Viewing water as a product focuses on reuse and water quality, "something that is processed, enriched, and delivered". As Stuchtey described, water "should be kept in a closed loop under zero-liquid-discharge conditions and reused as much as possible. The major goal is . . . to manage the integrity of the closed-loop cycle". Stuchtey pointed to the Pearl Gas to Liquids water recycling plant in Qatar, the largest of its kind. To attain the water quality that a circular system aspires, requires a radical change in the use and treatment of water. Stuchtey lists the chemicals that should not contaminate water, "estrogenic hormones, toxic ink . . .or textile dyes". He does differentiate types of water and their quality levels and purpose--consumable water, freshwater, and graywater.  
 
In the water purification process of a closed-loop system, the outputs can contribute through energy extraction, nutrient extraction, and the end product--reused water.

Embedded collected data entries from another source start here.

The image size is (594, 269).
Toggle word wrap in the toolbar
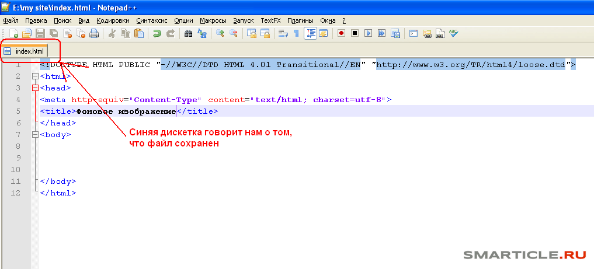tap(283, 33)
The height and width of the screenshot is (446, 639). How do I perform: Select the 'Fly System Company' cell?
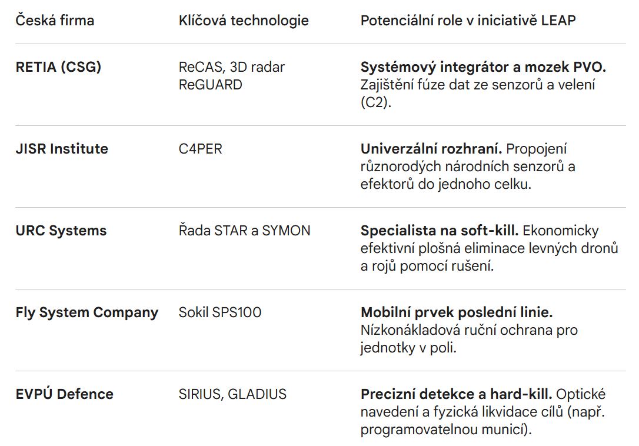pyautogui.click(x=86, y=312)

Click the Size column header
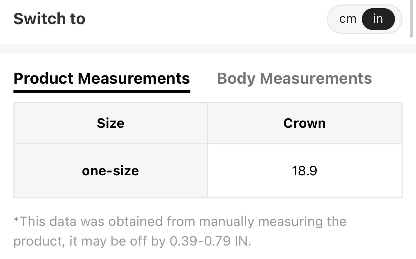pos(110,123)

The Billund BioRefinery in Denmark "sterilizes the sludge and makes it more biodegradable". Nutrients derived from water purification include potassium hydroxide, polyhydroxyalkanoates, other polyesters, and ammonia.
 
Stuchtey's premise for water as a resource stems from the balance of supply and demand. His model conforms to the basic hydrologic cycle as a closed system. He argued for the enforcement the principle of supply and demand to rivers and aquifers, watersheds, forests, and agricultural lands. This would encourage such practices as aquifer recharge, drip-irrigation systems, and irrigation scheduling, among others.
 
Lastly, water as a utility concentrates on the primary assets of a utility, its infrastructure. Stuchtey estimated the total worth of the infrastructure at $140 billion. Stuchtey suggested ways that utilities could generate revenue from its existing right-of-ways, from its sludge that generates heat, from creating conservation credits, from infrastructure asset reuse, and from using renewable energy sources.